Akıncı, dışlanma konusunda şikâyet edecek son kişidir

Başbakan yardımcısı ve Dışişleri Bakanı Kudret Özersay ile Anastasiadis geçtiğimiz günlerde ailece bir akşam yemeği yediler…

Gayrı resmi, sosyal bir buluşmaydı…

Bu buluşmanın en önemli sonucu, ilk kez bir Rum Devlet Başkanının, “KKTC Başbakan Yardımcısı ve Dışişleri Bakanı” sıfatı taşıyan bir siyasetçi ile “sosyal bir yemekte” olsa bile buluşmasıydı…

Bugüne kadar bu türden gayrı resmi buluşmaların bile, “KKTC’nin statüsünü yükseltmek ve makamlarını tanımak” anlamına geleceğini iddia eden Anastasiadis, acaba nasıl bir mesaj vermek istedi?

Akıncı ile çözüm olmuyor, federasyona saplandı kaldı, çözüme engel oluyor, tercihim yenilikçi, yeni fikirler ortaya koyan Kudret Özersay’dır mı demek istedi ?
Akıncı çözümü tıkıyor, anlaşmalı ayrılık yoluyla iki devletli çözümü görüşmek istiyorum, mesajı mı vermek istedi?
Artık KKTC’nin varlığını kabul ediyorum, “AB içinde iki devlet” formülünü hükümet programına alan Özersay ile kadife ayrılığı konuşmak istiyorum mu demek istedi?
AKINCI ÇOK KIZDI
Cumhurbaşkanı Akıncı bu gayrı resmi sosyal buluşmaya çok kızdı.

Öncesinde ve sonrasında kendisine bilgi verilmemiş…

Oysa kendisi de Niyazi Kızılyürek’in AKEL adaylığı öncesinde Barış Burcu’nun evinde AKEL lideri Kiprianu ile 4 saatte yakın bir süre buluştu, yemek yedi…Milli davaya ve Halkımıza büyük bir tuzak olan Niyazi’nin AKEL’den aday gösterilmesi de büyük bir olasılıkla o yemekte kararlaştırıldı..

Geçtiğimiz günlerde Akıncı ve Kiprianu yeniden buluşarak, federasyon çabalarını senkronize ettiler…

Sn.

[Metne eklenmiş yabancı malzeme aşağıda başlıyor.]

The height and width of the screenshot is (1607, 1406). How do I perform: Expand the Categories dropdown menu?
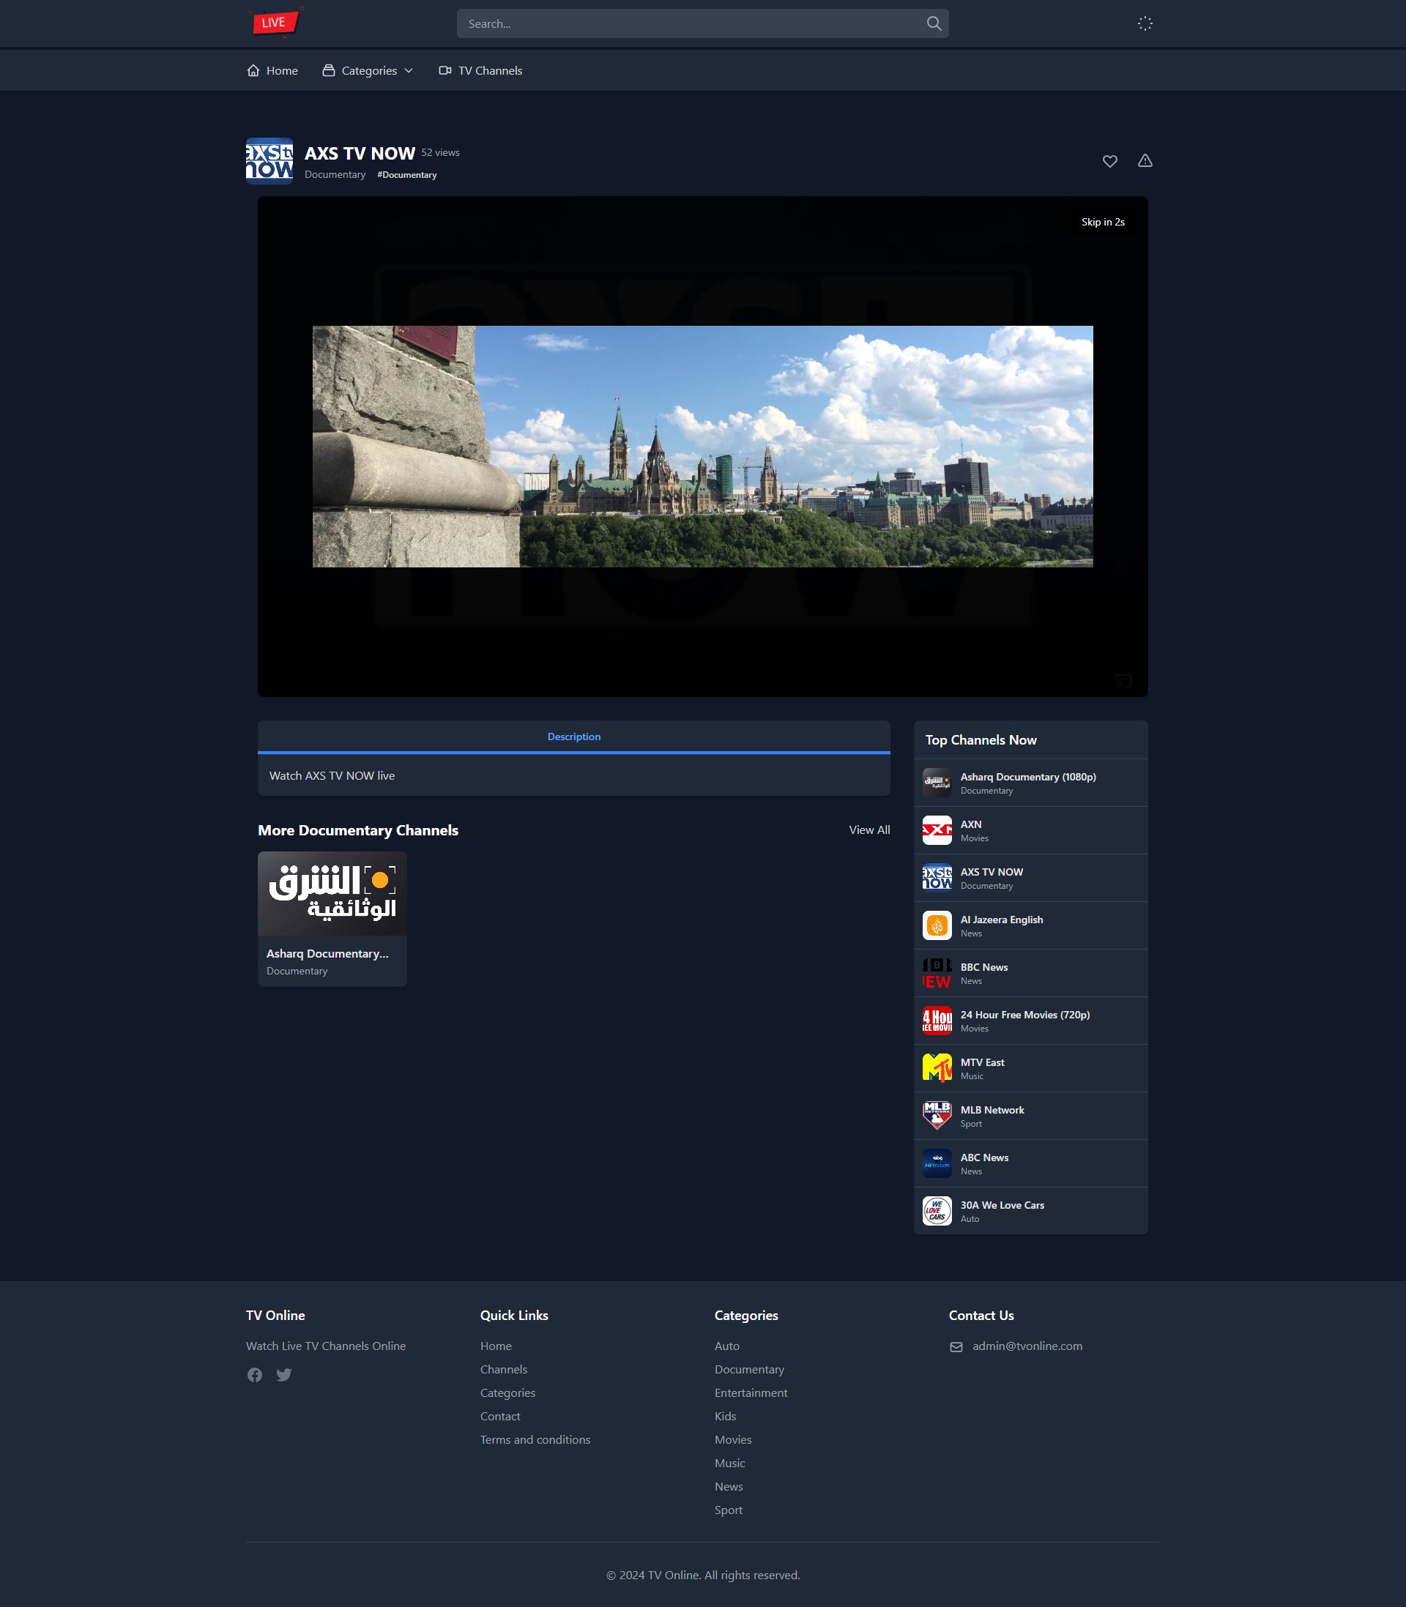coord(368,71)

Akıncı ne öncesinde, ne de sonrasında kimseye bilgi vermemiştir…

Sadece bunlar değil…

Sn. Akıncı’ya sorarım:

Siz görüşmelerde; 1960 Anlaşmaları ile elde ettiğimiz siyasi eşitliğimizin güvencesi olan VETO hakkımızdan, ayrı oy çoğunluğu hakkımızdan vazgeçerken;
İki kesimliliği yok edecek olmasına rağmen içimize 50 bin Rum yerleşmesini kabul ederken;
Tüm Rum-Yunan vatandaşlarına kısıtlamasız 4 özgürlük hakkı tanırken;
Kalıcı derogasyon talebimizden vaz geçerken;
Nüfusumuzun, Rumların 1/4’ü oranında dondurulmasını kabul ederken;
Guterres belgesinin “stratejik bir anlaşma olarak imzalanması” önerisini Anastasiadis’e yaparken;
Topraklarımızın beşte birini teşkil eden yüzde 7 toprak tavizini, 35 yerleşim yerimizi, Maraş’ı ve Güzelyurt’u Rumlara veren taviz haritasını hazırlarken ve karşılığında birşey almadan verirken;
KKTC Hükümetine, Meclisimize, muhalefet partilerine bilgi vermiş miydiniz ki, şimdi sosyal bir buluşmadan habersiz olduğunuz için şikayet ediyorsunuz?
Eğer Özersay’ın, Anastasiadis ile ailece yediği bir yemeği size haber vermemesi, sizin ifadenizle “ siyasi etiğe aykırıysa, devlet geleneği ve ciddiyeti ile bağdaşmıyorsa”, sizin, geleceğimizi ilgilendiren yukarıda sıraladığım yaşamsal önemdeki konularda ideolojinize göre, Meclis ve Hükümete bilgisi dışında korkunç tavizler vermeniz hiç bağdaşmaz.

Hükümet, Meclis, Dışişleri Bakanı ve Kıbrıs Türk Halkı verdiğiniz taviz haritasını hala bilmiyor, gizliyorsunuz, bilgi vermiyorsunuz…

Şikayet etmeden önce o haritayı halka açıklamanız gerekmiyor mu?
4 yıldır Devlet geleneğini ve ciddiyetini paspas yaptınız, bu konuda şikâyet edecek son kişisiniz.

Dışlanmak istemiyorsanız, dışlamayacaksınız.